Skip to content

Activation magnitude

auto_circuit.prune_algos.activation_magnitude

Attributes

Classes

Functions

activation_magnitude_prune_scores

activation_magnitude_prune_scores(model: PatchableModel, dataloader: PromptDataLoader, official_edges: Optional[Set[Edge]]) -> PruneScores

Simple baseline circuit discovery algorithm. Prune scores are the mean activation magnitude of each edge.

Parameters:

Name Type Description Default
model PatchableModel

The model to find the circuit for.

required
dataloader PromptDataLoader

The dataloader to use for input.

required
official_edges Optional[Set[Edge]]

Not used.

required

Returns:

Type Description
PruneScores

An ordering of the edges by importance to the task. Importance is equal to the absolute value of the score assigned to the edge.

Source code in auto_circuit/prune_algos/activation_magnitude.py
def activation_magnitude_prune_scores(
    model: PatchableModel,
    dataloader: PromptDataLoader,
    official_edges: Optional[Set[Edge]],
) -> PruneScores:
    """
    Simple baseline circuit discovery algorithm. Prune scores are the mean activation
    magnitude of each edge.

    Args:
        model: The model to find the circuit for.
        dataloader: The dataloader to use for input.
        official_edges: Not used.

# [Actions to take]
- a) On the activation magnitude documentation page, how are the prune scores computed, and what determines an edge's importance in the returned ordering?
- b) Reproduce the activation magnitude documentation page between "Source code in" and "model: The model to find the circuit for.", inclusive.
- c) Resume the activation magnitude documentation page right after its final line, carrying on the source code shown there.

Entries from a pointing dataset
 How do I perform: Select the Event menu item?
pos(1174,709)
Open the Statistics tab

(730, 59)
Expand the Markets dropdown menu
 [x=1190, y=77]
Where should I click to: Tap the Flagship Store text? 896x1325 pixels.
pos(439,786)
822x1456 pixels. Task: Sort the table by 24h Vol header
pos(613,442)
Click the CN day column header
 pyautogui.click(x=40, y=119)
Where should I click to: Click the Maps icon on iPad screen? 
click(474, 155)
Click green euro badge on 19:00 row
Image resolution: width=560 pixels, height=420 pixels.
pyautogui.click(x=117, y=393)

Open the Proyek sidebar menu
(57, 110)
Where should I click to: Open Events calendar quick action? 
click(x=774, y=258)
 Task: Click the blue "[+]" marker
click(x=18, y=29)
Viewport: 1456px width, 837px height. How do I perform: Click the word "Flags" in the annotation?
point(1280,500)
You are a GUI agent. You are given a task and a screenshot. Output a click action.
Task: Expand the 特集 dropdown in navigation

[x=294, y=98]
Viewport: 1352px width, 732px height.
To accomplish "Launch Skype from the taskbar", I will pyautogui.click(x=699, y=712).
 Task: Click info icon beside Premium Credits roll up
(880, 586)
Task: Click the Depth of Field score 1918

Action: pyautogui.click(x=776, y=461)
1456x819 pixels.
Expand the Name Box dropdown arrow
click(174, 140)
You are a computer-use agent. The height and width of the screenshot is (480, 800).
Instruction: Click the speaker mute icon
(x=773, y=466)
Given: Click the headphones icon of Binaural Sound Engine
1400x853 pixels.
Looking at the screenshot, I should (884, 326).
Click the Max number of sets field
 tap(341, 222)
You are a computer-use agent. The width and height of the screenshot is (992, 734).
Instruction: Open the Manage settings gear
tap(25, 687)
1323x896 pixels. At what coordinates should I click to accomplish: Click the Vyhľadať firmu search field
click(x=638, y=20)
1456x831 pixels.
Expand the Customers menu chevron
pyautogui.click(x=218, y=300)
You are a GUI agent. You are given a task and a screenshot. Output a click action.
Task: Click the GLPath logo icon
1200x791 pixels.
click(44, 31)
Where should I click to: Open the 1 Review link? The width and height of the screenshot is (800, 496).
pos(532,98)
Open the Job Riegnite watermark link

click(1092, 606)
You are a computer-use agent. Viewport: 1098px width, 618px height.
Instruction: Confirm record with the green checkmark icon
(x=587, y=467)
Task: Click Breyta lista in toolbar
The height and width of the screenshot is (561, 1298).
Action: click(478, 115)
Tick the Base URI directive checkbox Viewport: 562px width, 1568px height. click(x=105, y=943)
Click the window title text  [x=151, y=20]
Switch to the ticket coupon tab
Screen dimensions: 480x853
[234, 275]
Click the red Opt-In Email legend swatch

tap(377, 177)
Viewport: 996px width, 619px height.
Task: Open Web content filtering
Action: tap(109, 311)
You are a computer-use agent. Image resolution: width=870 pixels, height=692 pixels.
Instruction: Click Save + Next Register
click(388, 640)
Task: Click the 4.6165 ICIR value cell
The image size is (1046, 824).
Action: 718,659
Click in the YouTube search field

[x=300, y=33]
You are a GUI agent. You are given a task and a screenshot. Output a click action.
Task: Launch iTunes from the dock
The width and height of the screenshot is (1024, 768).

# [Results by task]
- a) The prune score of each edge is its mean activation magnitude. An edge's importance equals the absolute value of the score assigned to it.

- b)
Source code in auto_circuit/prune_algos/activation_magnitude.py
def activation_magnitude_prune_scores(
    model: PatchableModel,
    dataloader: PromptDataLoader,
    official_edges: Optional[Set[Edge]],
) -> PruneScores:
    """
    Simple baseline circuit discovery algorithm. Prune scores are the mean activation
    magnitude of each edge.

    Args:
        model: The model to find the circuit for.

- c)
    Returns:
        An ordering of the edges by importance to the task. Importance is equal to the
            absolute value of the score assigned to the edge.
    """
    prune_scores = model.new_prune_scores()
    n_batches = len(dataloader)
    with t.inference_mode():
        for batch in dataloader:
            src_outs = src_ablations(model, batch.clean, AblationType.RESAMPLE)
            src_out_means = src_outs.mean(dim=list(range(1, src_outs.ndim)))
            # prune_scores shape = seq_shape + head_shape + [prev_src_count]
            for mod, ps in prune_scores.items():
                n_srcs = ps.size(-1)
                edge_acts = src_out_means[:n_srcs]
                if ps.ndim >= 2:
                    edge_acts = edge_acts.unsqueeze(0).repeat(ps.shape[-2], 1)
                if ps.ndim >= 3:
                    edge_acts = edge_acts.unsqueeze(0).repeat(ps.shape[-3], 1, 1)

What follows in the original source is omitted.